Tue, 12/29/2020 - 17:44
Shahab, from Iran, a carpenter by trade, in San Diego waiting for a citizenship hearing.
CBS News

In the scarcely navigable flood of streaming services and channels, I’ve found a calm eddy of sanity and reflection. CBSN’s “Originals” series of short documentaries, hosted and executive produced by Adam Yamaguchi, once of Al Gore’s Current TV.

If you’ve ever had the sinking feeling, “The Crown” notwithstanding, that good small-screen writing can’t keep up with the demand for content, here’s something television does exceptionally well, maybe because it can be done cheaply — in this case just Yamaguchi and his camera operator roaming free.

I caught one by chance the other day about asylum seekers coming up from Colombia into Panama through the Darien Gap — 60 miles of tangled jungle, steep and rocky climbs, rushing rivers to ford, snakes and jaguars — and there was Yamaguchi, earnestly tagging along.
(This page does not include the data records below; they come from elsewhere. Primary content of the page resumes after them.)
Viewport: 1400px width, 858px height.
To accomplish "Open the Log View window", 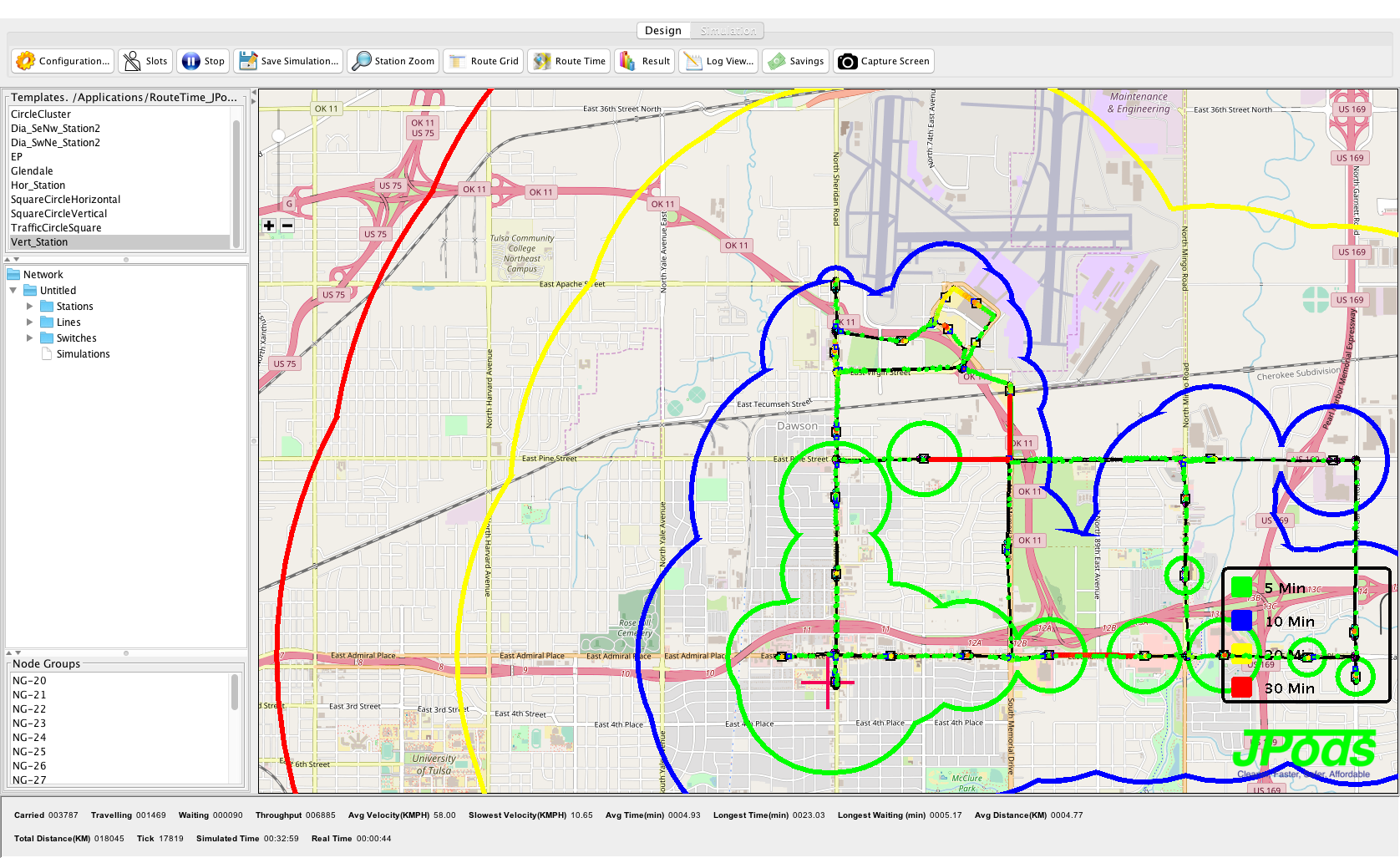I will tap(719, 61).
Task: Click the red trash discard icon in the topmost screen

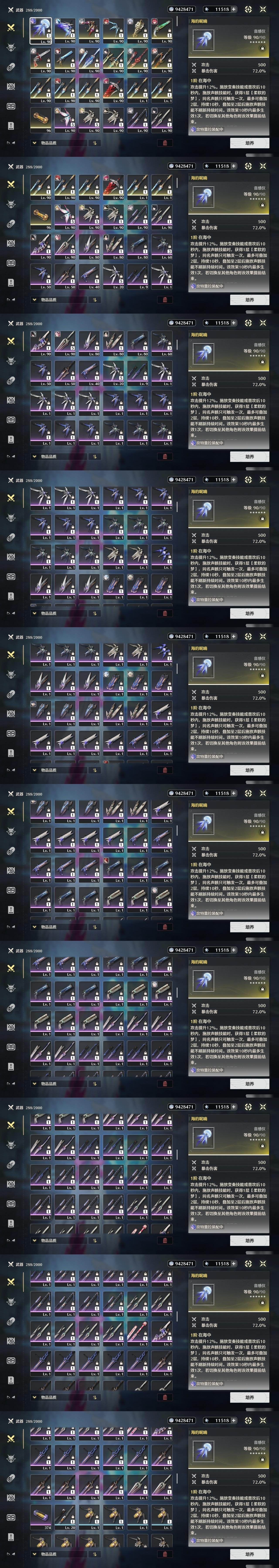Action: click(x=165, y=143)
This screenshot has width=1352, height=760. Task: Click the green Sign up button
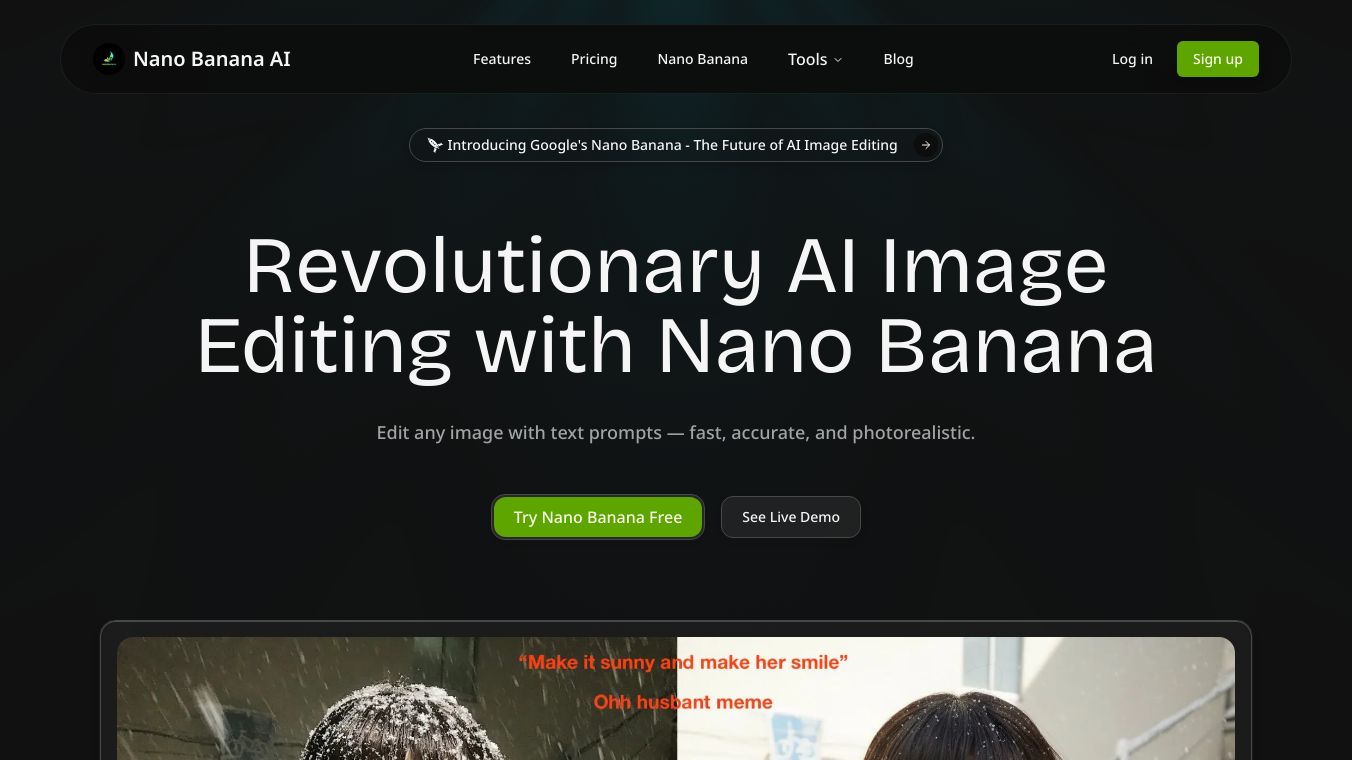pos(1217,59)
We meet the coyotes with names out of a Samuel Beckett play, Emerson and Augustin, just doing their jobs, “because,” as one of them says, “many have passed through here and not made it.”

They charge $700 to lead people across into Panama, the takers coming from a dizzying array of nations — Bangladesh, Eritrea, India. The travelers use hand signals to communicate through the Babel of languages. Yamaguchi patiently teases out information, changes his soaking-wet socks, sits bored under a tarp in a deluge, and at one point gets choked up, looking off into the distance as he reflects on his personal good fortune in light of those around him trudging on out of sheer desperation, all their worldly possessions in flimsy backpacks.
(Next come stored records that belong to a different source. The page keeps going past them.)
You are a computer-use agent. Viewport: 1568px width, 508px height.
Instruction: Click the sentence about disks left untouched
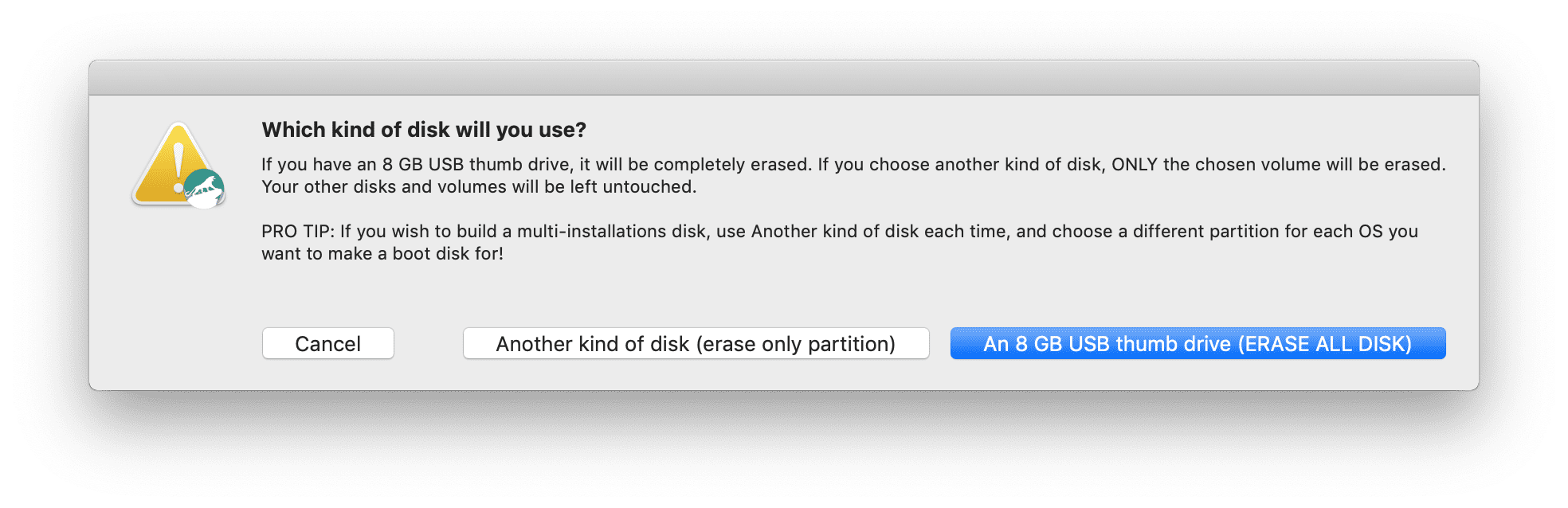(479, 186)
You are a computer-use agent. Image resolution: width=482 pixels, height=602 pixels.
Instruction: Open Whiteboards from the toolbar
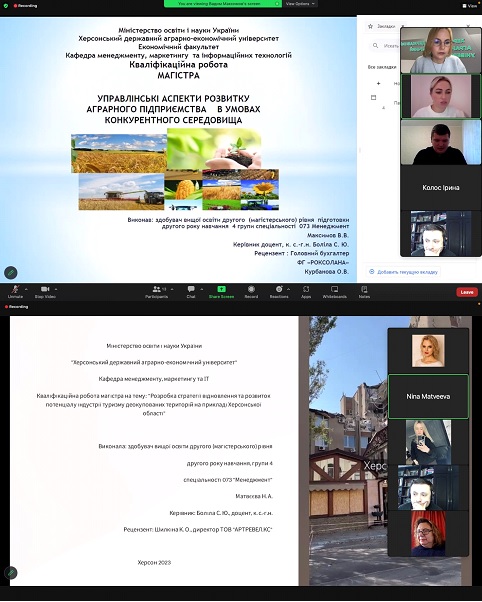[335, 292]
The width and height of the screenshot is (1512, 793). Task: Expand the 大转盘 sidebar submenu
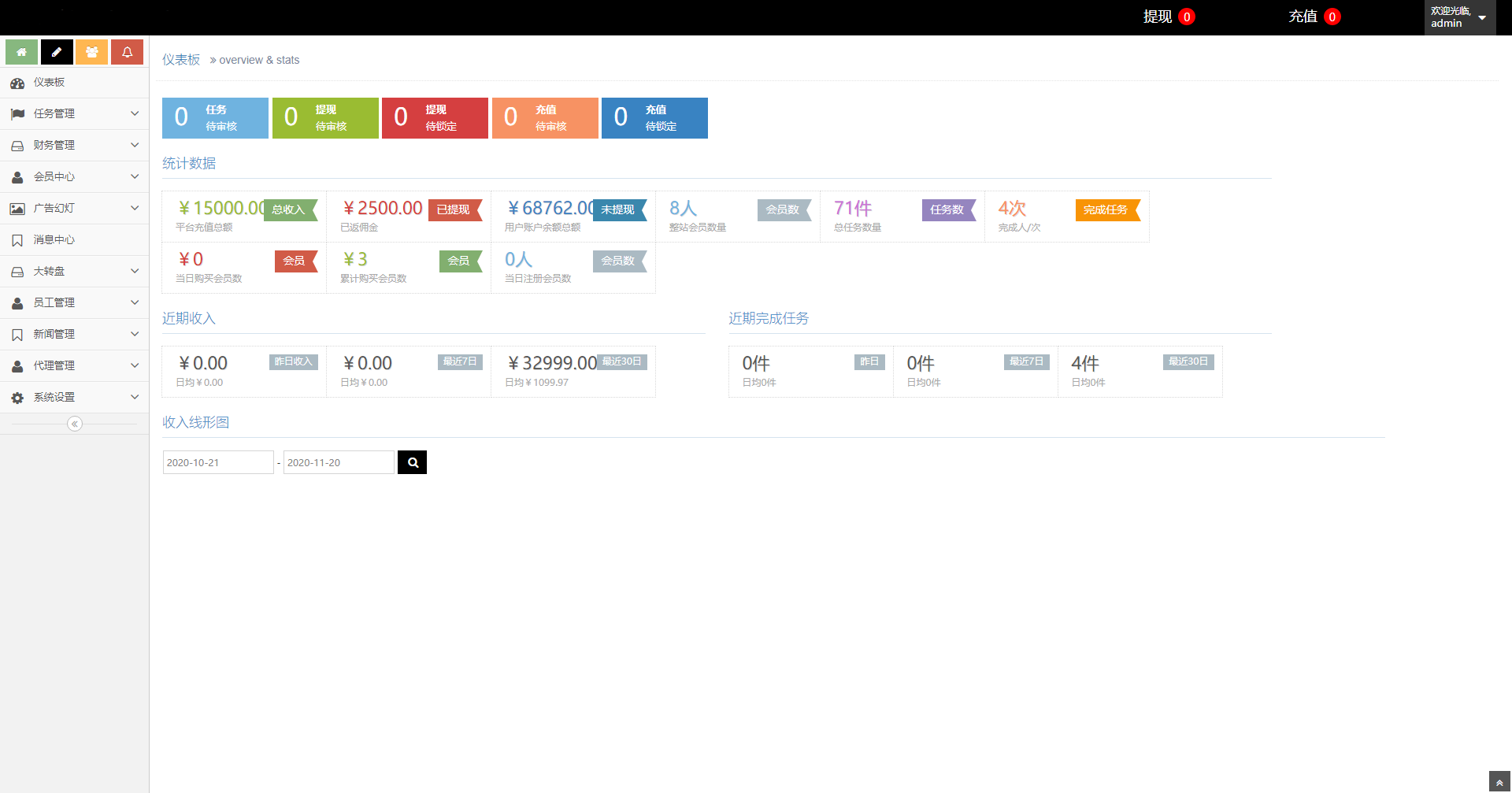(74, 272)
And then there’s Shahab, an Iranian. He’s on the heavy side; we see him insist that only a smoke can help him get over the next hill. He says he’s been beaten and jailed back home for converting to Christianity. “I got to go,” he says. “I need life. I need more life.”
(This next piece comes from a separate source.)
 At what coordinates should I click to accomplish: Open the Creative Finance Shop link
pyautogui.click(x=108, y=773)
After he crosses into Panama he has six more borders ahead of him, and at the final one he’s met with six months in a San Diego jail. Then he’s out and the two years’ wait for a court date resumes. The documentary shows him lighting candles and kneeling to pray in an otherwise empty church.

Yamaguchi buys him a roadside dinner of enchiladas and a can of Pepsi. He asks Shahab point blank why the American taxpayer should foot the bill for his presence here and the services he’s received as a detained asylum seeker. Mind you, this guy has nothing, $10 worth of leftover pesos, his cigarettes. He traveled across a continent on foot, not thinking he’d even make it. His answer is the best I’ve ever heard.

“Today, you help me. Tomorrow, I help another guy. And tomorrow I help another guy. You know? So, if you feeling you’re human, you have to help everybody.” He pauses for a second before continuing.

“I have one question. Why America is America? Why America is very good country? You know why? Because everybody helping everybody. Everybody. Everybody pay tax. Everybody feeling human. Everybody thinking about other person. And America go up.”